Cameroonian Gendarmes Force Bakassi Indigenes To Leave Their Homeland

Cameroon moves to take possession of Bakassi Peninsula with heavy security

CALABAR—BARELY 24 hours to the expiration of the window of opportunity to appeal against the International court of Justice, ICJ, ruling that ceded the oil-rich Bakassi Peninsula to Cameroon in October 10, 2002, there are influx of stern looking men believed to be security operatives from Cameroon

The increased presence of security operatives from Cameroon according to Nigerian Sources at the island was to ensure that the country takes absolute control of the area following Nigeria’s failure to appeal against the judgment or call for a review.

The Sources also claimed that in the past few weeks, Nigerian indigenes resident at the disputed island have not been able to reach at their relations in Nigeria through phone calls, while the Cameroon government had infiltrated families of Nigerians at the area causing division among them.

A highly placed Bakassi Local Government Council official who spoke with Vanguard on condition of anonymity alleged that some Nigerians doing business at the Peninsula had complained of harassment by the Cameroon security agents.

The official also said that there had been many strange faces suspected to be security personnel coming in groups in preparation of taking complete control of the place.

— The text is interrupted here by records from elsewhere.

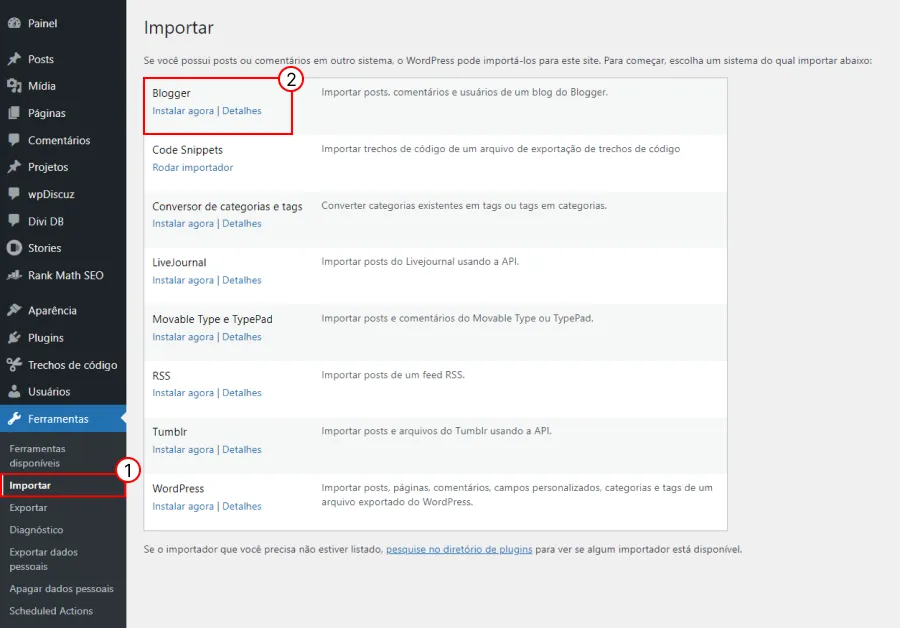The width and height of the screenshot is (900, 628).
Task: Click the Plugins plug icon
Action: 14,338
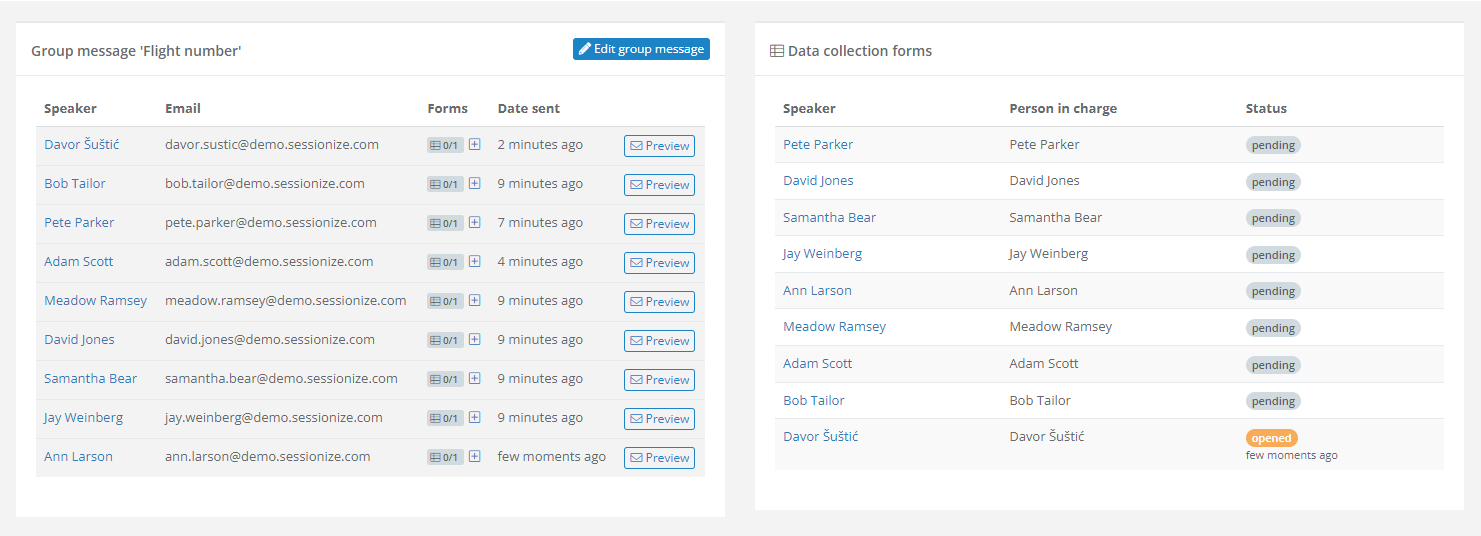Click the forms 0/1 badge for David Jones
The image size is (1481, 536).
pos(445,340)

Meanwhile, President of Academic Staff Union of Universities, Dr. Nasir Isa has said that Nigeria made a mistake in handling the matter and that the federal government also made a great mistake by committing herself to hand over Bakassi to Cameroon, adding that children in Bakassi have the right to decide where to belong.



[quote]Adoke said the Nigerian government was determined to protect the interests of the local population "including negotiations aimed at buying back the territory."
However, Cameroonian government spokesman Issa Tchiroma Bakary said recently "Bakassi is Cameroon and this is non-negotiable."


Tension remains high in the swampy region, which is home to several armed groups. A movement called the Bakassi Self-Determination Front declared independence from Cameroon in August, hosting a flag and setting up an FM radio station. It is not clear how much support it has.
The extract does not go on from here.